Drugi dzień imprezy w Chałupach okazał się być wietrzny. Nie był to wiatr który wiał cały dzień, w zadowalającej sile mimo to udało się rozegrać cztery wyścigi
(wynik) Formuly w ramach Allegro Cup oraz pierwsze delikatne podejście do freestyle'u.
Co lepsi zawodnicy, czaili się na wiatr już o 06:00, gdyż prognoza mówiła o porannych podmuchach, niestety nawet formuły nie udało się tymi podmuchami wprowadzić w ślizg. Wiatr zjawił się koło 15:00, na początku zmienił swój kierunek o 180* następnie przybrał na sile i przez pewien czas utrzymywał się na dobrym poziomie 4B, patrząc w stronę Władysławowa widać było że tam wieje nawet mocniej.

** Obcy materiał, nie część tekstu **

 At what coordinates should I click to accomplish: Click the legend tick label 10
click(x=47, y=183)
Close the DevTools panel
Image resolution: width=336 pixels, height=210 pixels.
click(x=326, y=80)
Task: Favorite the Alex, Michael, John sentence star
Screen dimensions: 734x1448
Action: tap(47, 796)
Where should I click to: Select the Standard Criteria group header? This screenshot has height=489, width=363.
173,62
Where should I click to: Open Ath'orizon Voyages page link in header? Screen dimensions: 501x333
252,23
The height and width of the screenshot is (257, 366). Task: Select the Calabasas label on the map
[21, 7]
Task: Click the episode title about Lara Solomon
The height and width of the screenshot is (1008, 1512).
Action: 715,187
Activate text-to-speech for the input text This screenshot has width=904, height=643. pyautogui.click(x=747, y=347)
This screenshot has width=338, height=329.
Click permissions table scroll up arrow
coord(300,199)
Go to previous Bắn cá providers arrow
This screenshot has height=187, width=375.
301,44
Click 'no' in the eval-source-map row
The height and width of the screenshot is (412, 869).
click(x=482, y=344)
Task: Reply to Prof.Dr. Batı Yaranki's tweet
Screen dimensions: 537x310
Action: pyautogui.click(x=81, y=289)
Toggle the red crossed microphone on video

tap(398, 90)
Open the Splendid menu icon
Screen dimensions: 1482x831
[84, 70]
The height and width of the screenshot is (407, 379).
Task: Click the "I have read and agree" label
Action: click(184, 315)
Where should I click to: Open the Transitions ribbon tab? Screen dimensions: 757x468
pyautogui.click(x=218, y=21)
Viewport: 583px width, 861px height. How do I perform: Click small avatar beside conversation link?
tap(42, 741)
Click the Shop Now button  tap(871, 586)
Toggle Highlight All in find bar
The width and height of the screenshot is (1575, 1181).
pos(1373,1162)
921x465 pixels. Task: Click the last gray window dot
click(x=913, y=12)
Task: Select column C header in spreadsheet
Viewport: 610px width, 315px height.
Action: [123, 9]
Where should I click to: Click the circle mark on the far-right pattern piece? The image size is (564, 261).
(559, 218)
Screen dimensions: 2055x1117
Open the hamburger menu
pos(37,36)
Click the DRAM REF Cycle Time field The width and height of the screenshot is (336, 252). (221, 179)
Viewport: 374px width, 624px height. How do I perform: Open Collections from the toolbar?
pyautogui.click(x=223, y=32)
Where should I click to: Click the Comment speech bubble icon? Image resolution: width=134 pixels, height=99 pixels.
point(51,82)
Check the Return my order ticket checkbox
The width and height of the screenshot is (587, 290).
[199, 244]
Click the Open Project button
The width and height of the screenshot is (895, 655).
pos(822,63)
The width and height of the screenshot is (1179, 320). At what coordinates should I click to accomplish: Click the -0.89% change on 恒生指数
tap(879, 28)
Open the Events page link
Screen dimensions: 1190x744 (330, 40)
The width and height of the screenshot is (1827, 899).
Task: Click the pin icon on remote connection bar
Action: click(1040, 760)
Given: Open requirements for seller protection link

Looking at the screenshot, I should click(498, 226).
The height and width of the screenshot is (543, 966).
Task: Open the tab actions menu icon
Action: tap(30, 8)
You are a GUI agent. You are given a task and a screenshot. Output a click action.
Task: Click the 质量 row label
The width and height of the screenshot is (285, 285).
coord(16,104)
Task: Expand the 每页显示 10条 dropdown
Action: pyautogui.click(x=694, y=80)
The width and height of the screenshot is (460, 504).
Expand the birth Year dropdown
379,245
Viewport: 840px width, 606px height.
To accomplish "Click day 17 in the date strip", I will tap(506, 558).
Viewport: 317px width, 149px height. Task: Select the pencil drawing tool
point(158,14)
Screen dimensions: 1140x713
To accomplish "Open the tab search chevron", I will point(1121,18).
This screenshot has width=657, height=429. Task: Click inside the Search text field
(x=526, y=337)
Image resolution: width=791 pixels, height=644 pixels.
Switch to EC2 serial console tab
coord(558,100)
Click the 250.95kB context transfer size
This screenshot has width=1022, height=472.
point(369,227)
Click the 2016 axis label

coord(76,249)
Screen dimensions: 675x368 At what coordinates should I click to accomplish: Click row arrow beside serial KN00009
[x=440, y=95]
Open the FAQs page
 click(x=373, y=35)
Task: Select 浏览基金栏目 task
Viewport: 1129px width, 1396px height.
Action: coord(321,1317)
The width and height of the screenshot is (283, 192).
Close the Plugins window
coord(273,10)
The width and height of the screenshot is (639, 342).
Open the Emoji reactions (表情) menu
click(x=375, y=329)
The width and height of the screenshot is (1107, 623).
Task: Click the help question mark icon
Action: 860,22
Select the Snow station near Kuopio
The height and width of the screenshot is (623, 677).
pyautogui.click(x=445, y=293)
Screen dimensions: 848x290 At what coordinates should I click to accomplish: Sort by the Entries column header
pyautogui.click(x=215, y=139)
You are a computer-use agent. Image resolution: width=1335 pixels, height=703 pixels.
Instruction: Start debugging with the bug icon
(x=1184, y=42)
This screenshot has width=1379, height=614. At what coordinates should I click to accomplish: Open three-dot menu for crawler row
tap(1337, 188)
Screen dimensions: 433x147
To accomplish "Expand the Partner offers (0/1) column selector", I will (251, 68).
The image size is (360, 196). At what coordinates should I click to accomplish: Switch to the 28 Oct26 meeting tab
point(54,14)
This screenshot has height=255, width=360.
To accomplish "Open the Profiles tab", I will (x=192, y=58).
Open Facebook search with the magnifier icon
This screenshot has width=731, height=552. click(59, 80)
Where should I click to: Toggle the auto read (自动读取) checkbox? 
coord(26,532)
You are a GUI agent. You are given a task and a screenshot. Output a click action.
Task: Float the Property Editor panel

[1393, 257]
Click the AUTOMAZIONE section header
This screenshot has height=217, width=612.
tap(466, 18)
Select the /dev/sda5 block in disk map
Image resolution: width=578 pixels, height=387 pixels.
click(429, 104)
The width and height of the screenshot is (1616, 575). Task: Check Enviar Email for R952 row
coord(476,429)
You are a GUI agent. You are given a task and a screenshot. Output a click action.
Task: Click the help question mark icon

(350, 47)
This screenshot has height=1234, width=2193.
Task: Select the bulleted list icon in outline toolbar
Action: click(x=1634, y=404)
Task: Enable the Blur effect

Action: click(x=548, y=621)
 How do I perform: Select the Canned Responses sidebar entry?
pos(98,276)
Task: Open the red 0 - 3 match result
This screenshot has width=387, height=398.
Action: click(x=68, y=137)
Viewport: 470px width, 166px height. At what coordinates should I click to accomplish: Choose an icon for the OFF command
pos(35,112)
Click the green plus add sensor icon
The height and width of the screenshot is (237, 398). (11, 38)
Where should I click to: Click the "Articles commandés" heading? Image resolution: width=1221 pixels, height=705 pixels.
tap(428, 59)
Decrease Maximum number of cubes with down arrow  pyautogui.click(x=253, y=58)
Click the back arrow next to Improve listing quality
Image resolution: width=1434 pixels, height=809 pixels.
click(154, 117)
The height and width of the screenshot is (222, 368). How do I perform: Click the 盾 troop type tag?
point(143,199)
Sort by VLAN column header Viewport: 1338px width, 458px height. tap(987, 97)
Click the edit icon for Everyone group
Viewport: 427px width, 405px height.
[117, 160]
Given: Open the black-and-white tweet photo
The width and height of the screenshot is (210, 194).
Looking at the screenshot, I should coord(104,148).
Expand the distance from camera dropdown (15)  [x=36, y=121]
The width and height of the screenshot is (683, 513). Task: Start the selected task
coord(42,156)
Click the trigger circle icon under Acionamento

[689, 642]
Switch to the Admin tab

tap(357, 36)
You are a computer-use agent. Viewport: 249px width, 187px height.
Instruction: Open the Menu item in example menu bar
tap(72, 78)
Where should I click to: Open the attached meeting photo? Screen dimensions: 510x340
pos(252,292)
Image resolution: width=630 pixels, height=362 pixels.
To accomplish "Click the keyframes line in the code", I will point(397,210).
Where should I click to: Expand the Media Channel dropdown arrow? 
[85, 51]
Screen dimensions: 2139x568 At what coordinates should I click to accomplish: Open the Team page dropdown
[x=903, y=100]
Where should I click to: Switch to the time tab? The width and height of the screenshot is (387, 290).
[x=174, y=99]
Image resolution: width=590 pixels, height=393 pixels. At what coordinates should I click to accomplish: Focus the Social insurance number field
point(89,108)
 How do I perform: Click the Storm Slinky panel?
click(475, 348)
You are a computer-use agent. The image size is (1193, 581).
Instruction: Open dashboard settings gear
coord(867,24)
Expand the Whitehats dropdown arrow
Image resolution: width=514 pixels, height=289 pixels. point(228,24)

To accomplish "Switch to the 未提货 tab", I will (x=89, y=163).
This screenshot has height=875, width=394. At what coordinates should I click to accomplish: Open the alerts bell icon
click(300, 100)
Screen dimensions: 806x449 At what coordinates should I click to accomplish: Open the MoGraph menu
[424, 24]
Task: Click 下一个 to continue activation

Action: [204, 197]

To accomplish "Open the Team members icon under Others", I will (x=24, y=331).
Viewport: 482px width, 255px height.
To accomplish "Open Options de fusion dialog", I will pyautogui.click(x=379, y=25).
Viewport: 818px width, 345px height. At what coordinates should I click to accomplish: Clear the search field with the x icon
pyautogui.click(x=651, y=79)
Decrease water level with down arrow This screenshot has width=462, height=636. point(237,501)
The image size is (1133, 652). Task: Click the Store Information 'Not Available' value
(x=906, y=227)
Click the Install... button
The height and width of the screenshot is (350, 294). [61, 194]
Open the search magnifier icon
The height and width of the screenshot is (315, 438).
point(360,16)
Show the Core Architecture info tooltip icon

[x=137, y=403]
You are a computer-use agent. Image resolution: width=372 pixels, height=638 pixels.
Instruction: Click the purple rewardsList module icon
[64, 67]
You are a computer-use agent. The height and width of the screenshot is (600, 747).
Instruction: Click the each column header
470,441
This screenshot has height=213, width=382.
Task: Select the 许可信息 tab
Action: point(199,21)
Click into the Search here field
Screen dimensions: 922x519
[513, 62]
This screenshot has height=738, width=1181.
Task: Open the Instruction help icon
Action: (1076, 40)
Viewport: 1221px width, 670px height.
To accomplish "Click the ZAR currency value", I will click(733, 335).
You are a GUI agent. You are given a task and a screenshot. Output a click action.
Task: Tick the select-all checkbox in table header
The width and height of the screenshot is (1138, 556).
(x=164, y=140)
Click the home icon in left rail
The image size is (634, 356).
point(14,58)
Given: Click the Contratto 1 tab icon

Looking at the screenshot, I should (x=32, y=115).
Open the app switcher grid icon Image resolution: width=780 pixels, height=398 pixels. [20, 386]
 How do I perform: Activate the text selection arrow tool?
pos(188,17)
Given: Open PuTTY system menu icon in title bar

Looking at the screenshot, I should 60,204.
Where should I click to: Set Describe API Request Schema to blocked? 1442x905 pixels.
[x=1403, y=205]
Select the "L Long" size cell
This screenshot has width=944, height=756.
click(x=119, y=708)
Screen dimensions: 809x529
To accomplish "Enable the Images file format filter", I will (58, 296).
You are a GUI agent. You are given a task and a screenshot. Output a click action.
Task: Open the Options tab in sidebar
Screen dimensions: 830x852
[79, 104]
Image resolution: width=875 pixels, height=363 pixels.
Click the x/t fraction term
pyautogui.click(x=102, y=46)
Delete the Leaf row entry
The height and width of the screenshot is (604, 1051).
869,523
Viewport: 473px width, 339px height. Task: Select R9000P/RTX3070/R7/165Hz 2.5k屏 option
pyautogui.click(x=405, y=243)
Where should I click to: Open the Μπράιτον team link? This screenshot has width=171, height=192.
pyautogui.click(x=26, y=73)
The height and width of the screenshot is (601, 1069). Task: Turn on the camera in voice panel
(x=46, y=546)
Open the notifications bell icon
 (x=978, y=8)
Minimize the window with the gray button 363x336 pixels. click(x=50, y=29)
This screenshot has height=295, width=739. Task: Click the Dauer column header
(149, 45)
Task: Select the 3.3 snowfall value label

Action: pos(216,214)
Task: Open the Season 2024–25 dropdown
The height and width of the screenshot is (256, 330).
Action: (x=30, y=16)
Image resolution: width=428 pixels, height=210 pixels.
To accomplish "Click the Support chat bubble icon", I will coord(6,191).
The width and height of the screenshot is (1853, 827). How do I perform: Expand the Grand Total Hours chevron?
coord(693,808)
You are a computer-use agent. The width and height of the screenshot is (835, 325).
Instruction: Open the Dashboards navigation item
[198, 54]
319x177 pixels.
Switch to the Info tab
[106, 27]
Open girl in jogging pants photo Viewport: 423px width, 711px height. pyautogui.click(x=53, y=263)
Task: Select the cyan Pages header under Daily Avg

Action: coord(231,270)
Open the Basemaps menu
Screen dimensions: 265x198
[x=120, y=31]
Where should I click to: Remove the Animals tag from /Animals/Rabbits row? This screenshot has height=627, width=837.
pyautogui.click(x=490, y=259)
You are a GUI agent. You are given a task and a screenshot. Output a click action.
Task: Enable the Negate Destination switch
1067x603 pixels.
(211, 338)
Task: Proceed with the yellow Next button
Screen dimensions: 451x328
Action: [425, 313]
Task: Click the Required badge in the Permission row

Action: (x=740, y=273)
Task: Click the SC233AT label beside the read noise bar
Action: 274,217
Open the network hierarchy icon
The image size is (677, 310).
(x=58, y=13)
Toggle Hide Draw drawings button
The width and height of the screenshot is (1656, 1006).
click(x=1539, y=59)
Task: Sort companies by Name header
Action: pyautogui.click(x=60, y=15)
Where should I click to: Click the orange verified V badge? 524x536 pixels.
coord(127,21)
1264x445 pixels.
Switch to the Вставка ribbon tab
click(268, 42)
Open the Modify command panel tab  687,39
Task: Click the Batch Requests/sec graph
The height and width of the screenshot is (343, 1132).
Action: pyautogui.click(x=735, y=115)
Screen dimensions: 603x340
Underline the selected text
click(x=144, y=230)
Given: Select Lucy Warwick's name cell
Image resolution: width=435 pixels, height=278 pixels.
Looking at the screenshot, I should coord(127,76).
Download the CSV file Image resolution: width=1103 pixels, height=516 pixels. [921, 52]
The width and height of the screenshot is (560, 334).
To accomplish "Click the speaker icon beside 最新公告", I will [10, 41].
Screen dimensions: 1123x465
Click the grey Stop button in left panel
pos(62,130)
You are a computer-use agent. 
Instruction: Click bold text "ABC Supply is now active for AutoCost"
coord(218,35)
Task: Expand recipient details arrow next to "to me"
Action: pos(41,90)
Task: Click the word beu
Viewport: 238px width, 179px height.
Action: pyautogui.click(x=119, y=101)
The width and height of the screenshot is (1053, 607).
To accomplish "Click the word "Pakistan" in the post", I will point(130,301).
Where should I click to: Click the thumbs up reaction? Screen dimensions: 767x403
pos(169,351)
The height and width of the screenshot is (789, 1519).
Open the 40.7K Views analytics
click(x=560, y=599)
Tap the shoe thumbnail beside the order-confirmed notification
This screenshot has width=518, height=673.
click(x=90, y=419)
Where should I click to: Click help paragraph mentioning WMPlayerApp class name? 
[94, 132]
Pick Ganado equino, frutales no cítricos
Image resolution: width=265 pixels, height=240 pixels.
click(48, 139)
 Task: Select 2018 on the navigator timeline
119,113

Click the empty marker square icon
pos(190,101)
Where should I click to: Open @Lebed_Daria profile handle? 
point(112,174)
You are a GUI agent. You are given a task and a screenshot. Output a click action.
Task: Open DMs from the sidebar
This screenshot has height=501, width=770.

Komisja sędziowska regat freestyle'owych postanowiła rozegrać pierwsze hity, niestety lekko się spóźnili. Jak zawodnicy dopłynęli na środek zatoki jedyne co byli w stanie rozegrać to Low Wind Session. Jak powiedział Łukasz Ceran, na koniec dnia : najlepiej punktowanym trickiem dnia było osiągnięcie ślizgu.
Oto relacja Leszka Rutowskiego,
POL220.com :
Nastąpiło nieuniknione. Polski Tour Formuły zawitał w końcu do mekki windsurfingu, miejsca kultowego pod każdym względem – na Hel. Prognozy były beznadziejne, ale półwysep przyzwyczaił nas już do absolutnej nieprzewidywalności. Na miejscu pojawiliśmy się punktualnie, spóźnieni o godzinkę. Przywitała nas całkiem konkretna ekipa. Chyba po raz pierwszy w tym sezonie pojawili się prawie wszyscy (nie przybyli jedynie Hubert Mokrzycki i Dorota Staszewska). Zaraz po ogólnym przywitaniu przystąpiliśmy do grupowego opalania. Sielską atmosferę psuli jedynie sporadycznie pojawiający się nadpobudliwi zawodnicy, którzy nie wytrzymywali atmosfery i schodzili na wodę mimo obiektywnie stwierdzonego braku wiatru. Sytuacja zmieniła się drastycznie o 14.00. Coraz więcej osób jeździło w ślizgu i pani Basia ogłosiła, że za pół godzinki start.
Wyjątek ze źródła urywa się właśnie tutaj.